Reproduce the data exactly, leaving nothing out.

Saved entries:
BEGIN
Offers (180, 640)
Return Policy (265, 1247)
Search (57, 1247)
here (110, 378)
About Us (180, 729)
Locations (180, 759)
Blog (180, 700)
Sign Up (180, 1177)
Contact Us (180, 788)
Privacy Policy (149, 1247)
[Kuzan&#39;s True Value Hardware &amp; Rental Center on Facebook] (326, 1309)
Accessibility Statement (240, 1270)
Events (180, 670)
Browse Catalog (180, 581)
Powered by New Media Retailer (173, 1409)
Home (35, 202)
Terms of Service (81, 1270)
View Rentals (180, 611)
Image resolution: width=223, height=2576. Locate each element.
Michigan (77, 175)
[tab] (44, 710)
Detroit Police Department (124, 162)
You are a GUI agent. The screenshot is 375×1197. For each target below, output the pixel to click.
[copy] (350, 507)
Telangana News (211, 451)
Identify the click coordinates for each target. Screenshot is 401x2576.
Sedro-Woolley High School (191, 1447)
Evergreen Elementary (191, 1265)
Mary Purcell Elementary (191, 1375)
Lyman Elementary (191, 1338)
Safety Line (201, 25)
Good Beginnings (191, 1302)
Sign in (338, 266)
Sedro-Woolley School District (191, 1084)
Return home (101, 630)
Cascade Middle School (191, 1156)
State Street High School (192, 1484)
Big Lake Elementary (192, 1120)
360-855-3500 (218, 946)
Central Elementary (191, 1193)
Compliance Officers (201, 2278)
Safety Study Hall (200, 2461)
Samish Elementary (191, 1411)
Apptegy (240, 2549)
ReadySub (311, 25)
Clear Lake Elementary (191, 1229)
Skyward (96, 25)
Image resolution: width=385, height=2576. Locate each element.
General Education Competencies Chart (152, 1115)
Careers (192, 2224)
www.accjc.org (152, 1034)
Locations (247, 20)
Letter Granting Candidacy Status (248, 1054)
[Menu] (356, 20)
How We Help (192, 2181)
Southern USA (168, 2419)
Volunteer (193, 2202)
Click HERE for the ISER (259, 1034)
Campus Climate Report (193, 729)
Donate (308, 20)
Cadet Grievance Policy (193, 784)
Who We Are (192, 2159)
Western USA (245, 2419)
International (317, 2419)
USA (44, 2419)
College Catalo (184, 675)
END
RESULT OF THE EXERCISE =>
Offers (180, 640)
Return Policy (265, 1247)
Search (57, 1247)
here (110, 378)
About Us (180, 729)
Locations (180, 759)
Blog (180, 700)
Sign Up (180, 1177)
Contact Us (180, 788)
Privacy Policy (149, 1247)
[Kuzan&#39;s True Value Hardware &amp; Rental Center on Facebook] (326, 1309)
Accessibility Statement (240, 1270)
Events (180, 670)
Browse Catalog (180, 581)
Powered by New Media Retailer (173, 1409)
Home (35, 202)
Terms of Service (81, 1270)
View Rentals (180, 611)
Image resolution: width=223, height=2576. Locate each element.
Michigan (77, 175)
[tab] (44, 710)
Detroit Police Department (124, 162)
You are a GUI agent. The screenshot is 375×1197. For each target below, output the pixel to click.
[copy] (350, 507)
Telangana News (211, 451)
Identify the click coordinates for each target. Screenshot is 401x2576.
Sedro-Woolley High School (191, 1447)
Evergreen Elementary (191, 1265)
Mary Purcell Elementary (191, 1375)
Lyman Elementary (191, 1338)
Safety Line (201, 25)
Good Beginnings (191, 1302)
Sign in (338, 266)
Sedro-Woolley School District (191, 1084)
Return home (101, 630)
Cascade Middle School (191, 1156)
State Street High School (192, 1484)
Big Lake Elementary (192, 1120)
360-855-3500 (218, 946)
Central Elementary (191, 1193)
Compliance Officers (201, 2278)
Safety Study Hall (200, 2461)
Samish Elementary (191, 1411)
Apptegy (240, 2549)
ReadySub (311, 25)
Clear Lake Elementary (191, 1229)
Skyward (96, 25)
Image resolution: width=385, height=2576. Locate each element.
General Education Competencies Chart (152, 1115)
Careers (192, 2224)
www.accjc.org (152, 1034)
Locations (247, 20)
Letter Granting Candidacy Status (248, 1054)
[Menu] (356, 20)
How We Help (192, 2181)
Southern USA (168, 2419)
Volunteer (193, 2202)
Click HERE for the ISER (259, 1034)
Campus Climate Report (193, 729)
Donate (308, 20)
Cadet Grievance Policy (193, 784)
Who We Are (192, 2159)
Western USA (245, 2419)
International (317, 2419)
USA (44, 2419)
College Catalo (184, 675)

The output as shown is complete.